This dissertation concerns itself with the philosophical category of the unreal, defined in the doctoral dissertation of T. S. Eliot, charted through an extended etymology from 1605-1958, and employed as a hermeneutical lens for T. S. Eliot's The Family Reunion and Henry James's "The Altar of the Dead."
Beginning by tracing the origins of the word in Shakespeare and Milton, I identify an etymological split in the uses of the term "unreal." Whereas Shakespeare's Macbeth employs the term to foreclose the reality of Banquo's "horrible shadow," Milton's Tetrachordon deploys the word to indicate the existence of higher realities beyond the "unreal nullity" of our everyday world. My first chapter examines Eliot's synthesis of these two etymological trajectories in his 1916 dissertation on Knowledge and Experience, where "unreal" is used both to designate an inexistent nullity and to cast authentic reality in opposition to a negated unreal. My second chapter applies Eliot's conclusions to the contemporary philosophies of W.V. Quine, Graham Harman, and Fredric Jameson, arguing the unreal represents the possibility of an ontological liberation from the strictures of present configurations of reality. I argue this liberation exhibits the modality of a denied and rejected unreal returning from abnegation. As T. S. Eliot turned from philosophy to drama, my final two chapters seek to understand what new tools literature might provide for crafting a reading of the unreal's return. Chapter Three delineates the realization of the unreal within Eliot's later drama The Family Reunion according to three forms: as an alternative temporality where time anticipates the return of what has been lost, as a new concept of subjectivity where the denial of freedom generates new ontological horizons, and in a new vision of dramaturgy as a vehicle to transform the perception of the audience.
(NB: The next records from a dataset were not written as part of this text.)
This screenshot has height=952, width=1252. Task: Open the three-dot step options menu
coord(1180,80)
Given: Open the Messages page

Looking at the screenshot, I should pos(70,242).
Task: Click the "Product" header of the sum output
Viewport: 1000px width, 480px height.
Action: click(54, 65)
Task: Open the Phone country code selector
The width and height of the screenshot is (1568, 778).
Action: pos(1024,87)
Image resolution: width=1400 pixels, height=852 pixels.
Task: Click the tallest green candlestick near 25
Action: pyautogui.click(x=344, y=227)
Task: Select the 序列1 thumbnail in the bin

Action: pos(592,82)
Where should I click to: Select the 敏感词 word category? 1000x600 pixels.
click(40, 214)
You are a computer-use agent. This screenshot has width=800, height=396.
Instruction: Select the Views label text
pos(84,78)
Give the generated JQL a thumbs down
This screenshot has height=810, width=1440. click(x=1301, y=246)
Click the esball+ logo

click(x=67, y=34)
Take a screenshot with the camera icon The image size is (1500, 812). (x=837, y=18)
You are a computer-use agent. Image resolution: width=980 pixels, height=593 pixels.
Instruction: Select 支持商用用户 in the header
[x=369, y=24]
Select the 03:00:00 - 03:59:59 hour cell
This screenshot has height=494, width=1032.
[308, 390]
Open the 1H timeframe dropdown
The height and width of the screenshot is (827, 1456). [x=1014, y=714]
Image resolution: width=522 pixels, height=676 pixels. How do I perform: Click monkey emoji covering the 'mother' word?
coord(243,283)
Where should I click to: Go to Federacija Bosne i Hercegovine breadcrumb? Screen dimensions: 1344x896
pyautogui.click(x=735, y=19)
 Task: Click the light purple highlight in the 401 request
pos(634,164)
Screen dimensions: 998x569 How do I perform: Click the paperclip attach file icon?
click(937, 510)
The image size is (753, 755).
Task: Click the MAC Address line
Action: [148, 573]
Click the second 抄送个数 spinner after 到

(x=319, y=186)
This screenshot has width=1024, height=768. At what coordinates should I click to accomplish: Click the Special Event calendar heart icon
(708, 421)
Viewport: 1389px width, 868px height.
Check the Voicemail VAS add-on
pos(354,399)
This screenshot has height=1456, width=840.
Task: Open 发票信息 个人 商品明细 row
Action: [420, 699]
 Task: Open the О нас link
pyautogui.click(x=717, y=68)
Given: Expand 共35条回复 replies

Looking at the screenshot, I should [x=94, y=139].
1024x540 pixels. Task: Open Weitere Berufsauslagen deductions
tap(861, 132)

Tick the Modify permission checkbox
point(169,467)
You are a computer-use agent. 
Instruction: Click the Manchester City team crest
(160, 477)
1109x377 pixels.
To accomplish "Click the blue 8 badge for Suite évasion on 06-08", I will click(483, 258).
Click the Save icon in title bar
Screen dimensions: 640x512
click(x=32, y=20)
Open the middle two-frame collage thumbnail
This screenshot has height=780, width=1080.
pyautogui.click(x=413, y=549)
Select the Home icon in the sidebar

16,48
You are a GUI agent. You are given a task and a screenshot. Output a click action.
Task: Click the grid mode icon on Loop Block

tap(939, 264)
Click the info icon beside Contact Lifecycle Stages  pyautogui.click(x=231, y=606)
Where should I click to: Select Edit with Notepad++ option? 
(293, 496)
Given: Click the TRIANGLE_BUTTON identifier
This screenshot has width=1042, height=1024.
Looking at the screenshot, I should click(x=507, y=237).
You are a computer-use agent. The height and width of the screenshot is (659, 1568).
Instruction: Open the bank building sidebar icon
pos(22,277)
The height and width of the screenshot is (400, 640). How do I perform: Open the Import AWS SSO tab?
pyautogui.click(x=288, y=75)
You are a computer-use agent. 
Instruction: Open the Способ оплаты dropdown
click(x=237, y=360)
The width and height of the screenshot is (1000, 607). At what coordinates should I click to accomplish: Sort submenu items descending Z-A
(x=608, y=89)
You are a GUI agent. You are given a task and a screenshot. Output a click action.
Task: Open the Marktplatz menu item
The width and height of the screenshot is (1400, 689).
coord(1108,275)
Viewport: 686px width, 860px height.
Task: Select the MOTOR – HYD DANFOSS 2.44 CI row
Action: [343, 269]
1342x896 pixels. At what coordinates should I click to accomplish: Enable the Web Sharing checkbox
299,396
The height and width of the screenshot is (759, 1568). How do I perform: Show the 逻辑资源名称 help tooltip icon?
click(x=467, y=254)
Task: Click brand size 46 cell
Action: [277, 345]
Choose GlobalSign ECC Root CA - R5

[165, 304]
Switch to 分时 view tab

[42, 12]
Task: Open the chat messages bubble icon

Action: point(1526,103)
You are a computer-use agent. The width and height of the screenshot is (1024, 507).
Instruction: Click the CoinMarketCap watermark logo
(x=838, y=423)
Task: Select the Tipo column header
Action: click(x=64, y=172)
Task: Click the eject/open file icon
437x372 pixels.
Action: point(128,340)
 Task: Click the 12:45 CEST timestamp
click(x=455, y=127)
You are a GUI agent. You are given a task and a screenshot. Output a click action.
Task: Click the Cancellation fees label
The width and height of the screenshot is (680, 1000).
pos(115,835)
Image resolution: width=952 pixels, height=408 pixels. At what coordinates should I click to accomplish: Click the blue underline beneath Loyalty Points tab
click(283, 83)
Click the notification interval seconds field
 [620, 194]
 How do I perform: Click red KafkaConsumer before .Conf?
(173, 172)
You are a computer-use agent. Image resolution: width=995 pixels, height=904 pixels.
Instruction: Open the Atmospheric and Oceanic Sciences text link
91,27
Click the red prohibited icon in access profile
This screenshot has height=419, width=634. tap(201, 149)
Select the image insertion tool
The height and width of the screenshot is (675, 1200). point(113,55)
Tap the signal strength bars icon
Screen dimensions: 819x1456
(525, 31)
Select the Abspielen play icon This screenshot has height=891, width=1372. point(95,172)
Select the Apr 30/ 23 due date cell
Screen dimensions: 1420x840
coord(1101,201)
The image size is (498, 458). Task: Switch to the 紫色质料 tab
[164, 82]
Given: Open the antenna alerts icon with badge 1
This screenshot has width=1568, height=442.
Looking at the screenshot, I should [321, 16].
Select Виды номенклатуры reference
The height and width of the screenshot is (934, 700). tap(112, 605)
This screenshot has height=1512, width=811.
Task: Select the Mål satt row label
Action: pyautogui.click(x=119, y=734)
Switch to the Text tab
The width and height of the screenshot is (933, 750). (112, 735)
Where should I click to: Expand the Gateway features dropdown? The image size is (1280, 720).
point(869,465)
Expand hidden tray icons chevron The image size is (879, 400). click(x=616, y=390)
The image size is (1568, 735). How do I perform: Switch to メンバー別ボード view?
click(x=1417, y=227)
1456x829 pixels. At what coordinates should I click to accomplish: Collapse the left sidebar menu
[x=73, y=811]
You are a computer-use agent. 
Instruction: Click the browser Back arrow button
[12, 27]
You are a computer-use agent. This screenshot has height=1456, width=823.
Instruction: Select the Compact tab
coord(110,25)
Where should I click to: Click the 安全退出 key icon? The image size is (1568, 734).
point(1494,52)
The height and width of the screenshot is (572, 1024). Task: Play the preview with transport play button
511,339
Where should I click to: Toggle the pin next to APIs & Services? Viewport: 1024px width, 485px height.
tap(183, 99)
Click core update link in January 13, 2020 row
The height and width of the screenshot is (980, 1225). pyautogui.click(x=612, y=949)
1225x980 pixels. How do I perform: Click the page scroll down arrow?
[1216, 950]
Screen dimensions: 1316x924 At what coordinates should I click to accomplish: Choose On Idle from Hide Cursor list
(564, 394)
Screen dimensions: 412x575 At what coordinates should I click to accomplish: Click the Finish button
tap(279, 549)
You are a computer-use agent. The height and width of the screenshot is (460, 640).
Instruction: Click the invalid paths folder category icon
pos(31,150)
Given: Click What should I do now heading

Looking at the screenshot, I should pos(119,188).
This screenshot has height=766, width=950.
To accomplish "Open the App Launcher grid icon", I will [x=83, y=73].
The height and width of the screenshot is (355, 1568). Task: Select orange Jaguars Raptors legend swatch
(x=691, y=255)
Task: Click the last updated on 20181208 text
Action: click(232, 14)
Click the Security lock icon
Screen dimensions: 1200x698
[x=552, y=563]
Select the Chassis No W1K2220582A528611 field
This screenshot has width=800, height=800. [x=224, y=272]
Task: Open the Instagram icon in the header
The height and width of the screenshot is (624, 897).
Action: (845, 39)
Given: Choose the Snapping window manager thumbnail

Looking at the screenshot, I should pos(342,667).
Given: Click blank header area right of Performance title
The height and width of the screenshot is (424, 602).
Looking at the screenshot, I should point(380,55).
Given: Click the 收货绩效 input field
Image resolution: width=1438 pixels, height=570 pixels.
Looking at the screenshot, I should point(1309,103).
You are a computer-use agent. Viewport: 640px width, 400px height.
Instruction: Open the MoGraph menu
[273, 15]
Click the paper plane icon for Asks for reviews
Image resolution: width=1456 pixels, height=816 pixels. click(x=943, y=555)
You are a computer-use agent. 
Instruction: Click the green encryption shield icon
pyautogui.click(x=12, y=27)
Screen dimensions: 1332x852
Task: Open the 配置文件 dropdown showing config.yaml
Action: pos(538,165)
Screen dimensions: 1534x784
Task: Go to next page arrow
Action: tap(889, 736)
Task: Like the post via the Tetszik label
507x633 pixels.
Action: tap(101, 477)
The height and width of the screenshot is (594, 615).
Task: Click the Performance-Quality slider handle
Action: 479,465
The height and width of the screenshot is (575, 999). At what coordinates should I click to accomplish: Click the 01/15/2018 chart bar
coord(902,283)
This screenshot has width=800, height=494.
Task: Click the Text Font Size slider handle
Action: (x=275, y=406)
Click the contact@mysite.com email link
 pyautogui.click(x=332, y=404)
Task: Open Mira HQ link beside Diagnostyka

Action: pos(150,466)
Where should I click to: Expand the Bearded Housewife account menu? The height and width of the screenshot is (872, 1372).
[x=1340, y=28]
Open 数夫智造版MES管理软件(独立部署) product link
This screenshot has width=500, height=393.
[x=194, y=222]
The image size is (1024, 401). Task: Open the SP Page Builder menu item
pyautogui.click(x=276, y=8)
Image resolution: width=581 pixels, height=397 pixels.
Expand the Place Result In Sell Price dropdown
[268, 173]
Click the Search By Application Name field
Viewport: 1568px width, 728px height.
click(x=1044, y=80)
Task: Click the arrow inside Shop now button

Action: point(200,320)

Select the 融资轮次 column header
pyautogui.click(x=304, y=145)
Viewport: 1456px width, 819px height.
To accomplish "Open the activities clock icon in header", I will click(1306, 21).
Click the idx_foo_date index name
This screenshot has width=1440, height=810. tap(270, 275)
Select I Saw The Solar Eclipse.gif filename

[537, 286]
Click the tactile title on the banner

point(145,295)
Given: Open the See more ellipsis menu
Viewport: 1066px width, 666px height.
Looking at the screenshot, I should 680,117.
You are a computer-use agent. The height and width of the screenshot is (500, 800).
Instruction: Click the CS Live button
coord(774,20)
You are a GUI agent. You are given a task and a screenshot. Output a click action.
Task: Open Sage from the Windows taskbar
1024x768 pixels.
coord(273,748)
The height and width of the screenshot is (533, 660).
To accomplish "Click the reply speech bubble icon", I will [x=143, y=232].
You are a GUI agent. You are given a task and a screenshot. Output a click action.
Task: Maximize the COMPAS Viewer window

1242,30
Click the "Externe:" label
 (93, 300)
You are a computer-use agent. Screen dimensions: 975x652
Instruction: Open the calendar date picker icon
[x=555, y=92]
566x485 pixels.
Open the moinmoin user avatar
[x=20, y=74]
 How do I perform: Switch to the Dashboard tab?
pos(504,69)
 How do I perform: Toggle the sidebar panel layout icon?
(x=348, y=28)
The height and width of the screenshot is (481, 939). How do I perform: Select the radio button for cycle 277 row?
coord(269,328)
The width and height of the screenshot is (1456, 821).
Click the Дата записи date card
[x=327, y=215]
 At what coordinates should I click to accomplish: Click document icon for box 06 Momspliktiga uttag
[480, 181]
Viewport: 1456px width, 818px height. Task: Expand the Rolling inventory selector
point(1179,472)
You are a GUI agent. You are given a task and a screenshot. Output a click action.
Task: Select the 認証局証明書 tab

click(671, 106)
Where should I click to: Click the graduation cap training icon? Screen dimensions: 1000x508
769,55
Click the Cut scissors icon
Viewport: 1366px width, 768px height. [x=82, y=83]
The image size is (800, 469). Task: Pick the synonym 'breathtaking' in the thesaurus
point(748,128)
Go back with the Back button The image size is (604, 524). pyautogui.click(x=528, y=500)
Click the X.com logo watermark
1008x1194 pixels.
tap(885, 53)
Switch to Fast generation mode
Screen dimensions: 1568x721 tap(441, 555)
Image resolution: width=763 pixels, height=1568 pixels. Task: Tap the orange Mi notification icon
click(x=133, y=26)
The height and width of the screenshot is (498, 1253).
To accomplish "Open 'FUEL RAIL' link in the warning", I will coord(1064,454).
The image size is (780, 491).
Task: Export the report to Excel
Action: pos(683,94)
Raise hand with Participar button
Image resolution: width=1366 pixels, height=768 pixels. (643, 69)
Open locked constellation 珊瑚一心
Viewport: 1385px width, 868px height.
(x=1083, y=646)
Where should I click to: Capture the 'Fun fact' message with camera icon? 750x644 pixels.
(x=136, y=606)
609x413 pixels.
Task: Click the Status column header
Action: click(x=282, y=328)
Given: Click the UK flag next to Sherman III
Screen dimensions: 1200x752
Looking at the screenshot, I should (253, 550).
Chapter Four reads the unreal in the actions of George Stransom, who in Henry James's "The Altar of the Dead" denies his former friend a place on his altar to the dead, only to find the exclusion must be reversed in order for his construction of reality to be complete.
The recurrent theme of this dissertation is the ambivalence within the concept of unreality: unreality represents a nullification of possible realities, even as this closure betokens the shadow of a promise of their eventual return.